Previous research shows that low socioeconomic position (SEP; especially low income) is associated with statin nonadherence. We investigated the relationship between SEP and statin adherence in a country with universal coverage using group-based trajectory modeling in addition to the proportion of days covered.

Methods and Results—

Using data from Finnish healthcare registers, we identified 116 846 individuals, aged 45 to 75 years, who initiated statin therapy for primary prevention of cardiovascular disease. We measured adherence as proportion of days covered over an 18-month period since initiation and identified different adherence patterns based on monthly adherence with group-based trajectory modeling. When adjusted for age, marital status, residential area, clinical characteristics, and copayment, low SEP was associated with statin nonadherence (proportion of days covered <80%) among men (eg, lowest versus highest income quintile: odds ratio, 1.41; 95% confidence interval, 1.32–1.50; basic versus higher-degree education: odds ratio, 1.18; 95% confidence interval, 1.13–1.24; unemployment versus employment: odds ratio, 1.17; 95% confidence interval, 1.10–1.25).

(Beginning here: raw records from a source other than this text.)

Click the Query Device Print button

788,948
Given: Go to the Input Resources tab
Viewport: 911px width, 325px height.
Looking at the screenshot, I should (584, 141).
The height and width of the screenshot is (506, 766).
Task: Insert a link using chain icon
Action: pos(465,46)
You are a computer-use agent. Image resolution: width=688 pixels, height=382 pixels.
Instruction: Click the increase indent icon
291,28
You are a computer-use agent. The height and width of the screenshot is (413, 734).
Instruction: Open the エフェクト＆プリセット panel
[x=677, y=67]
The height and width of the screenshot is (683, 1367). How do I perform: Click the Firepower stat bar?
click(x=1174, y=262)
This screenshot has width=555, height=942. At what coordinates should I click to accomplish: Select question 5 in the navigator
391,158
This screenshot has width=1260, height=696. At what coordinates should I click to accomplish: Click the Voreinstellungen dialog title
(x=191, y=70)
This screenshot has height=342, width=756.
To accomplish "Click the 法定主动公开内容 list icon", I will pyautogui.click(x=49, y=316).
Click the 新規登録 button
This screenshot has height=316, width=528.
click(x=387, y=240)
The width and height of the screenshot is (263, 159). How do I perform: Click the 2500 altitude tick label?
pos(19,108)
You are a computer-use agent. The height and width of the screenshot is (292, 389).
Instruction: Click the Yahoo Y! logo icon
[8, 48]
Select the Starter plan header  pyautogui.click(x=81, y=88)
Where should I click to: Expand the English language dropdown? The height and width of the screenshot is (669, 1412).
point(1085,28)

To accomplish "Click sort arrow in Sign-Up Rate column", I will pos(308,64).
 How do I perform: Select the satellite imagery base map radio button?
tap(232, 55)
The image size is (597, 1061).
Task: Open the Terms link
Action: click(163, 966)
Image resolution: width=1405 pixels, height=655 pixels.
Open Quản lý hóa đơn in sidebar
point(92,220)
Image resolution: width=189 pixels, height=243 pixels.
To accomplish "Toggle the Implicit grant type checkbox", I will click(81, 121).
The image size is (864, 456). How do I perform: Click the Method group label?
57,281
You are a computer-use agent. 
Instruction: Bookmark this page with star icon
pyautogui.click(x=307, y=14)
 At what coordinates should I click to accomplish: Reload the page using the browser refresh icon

Among women, the corresponding associations were different (P<0.001 for sex-by-income quintile, sex-by-education level, and sex-by-labor market status interactions) and mainly nonsignificant. Results based on adherence trajectories showed that men in low SEP were likely to belong to trajectories presenting a fast decline in adherence.

Conclusions—

Low SEP was associated with overall and rapidly increasing statin nonadherence among men. Conversely, in women, associations between SEP and nonadherence were weak and inconsistent. Group-based trajectory modeling provided insight into the dynamics of statin adherence and its association with SEP.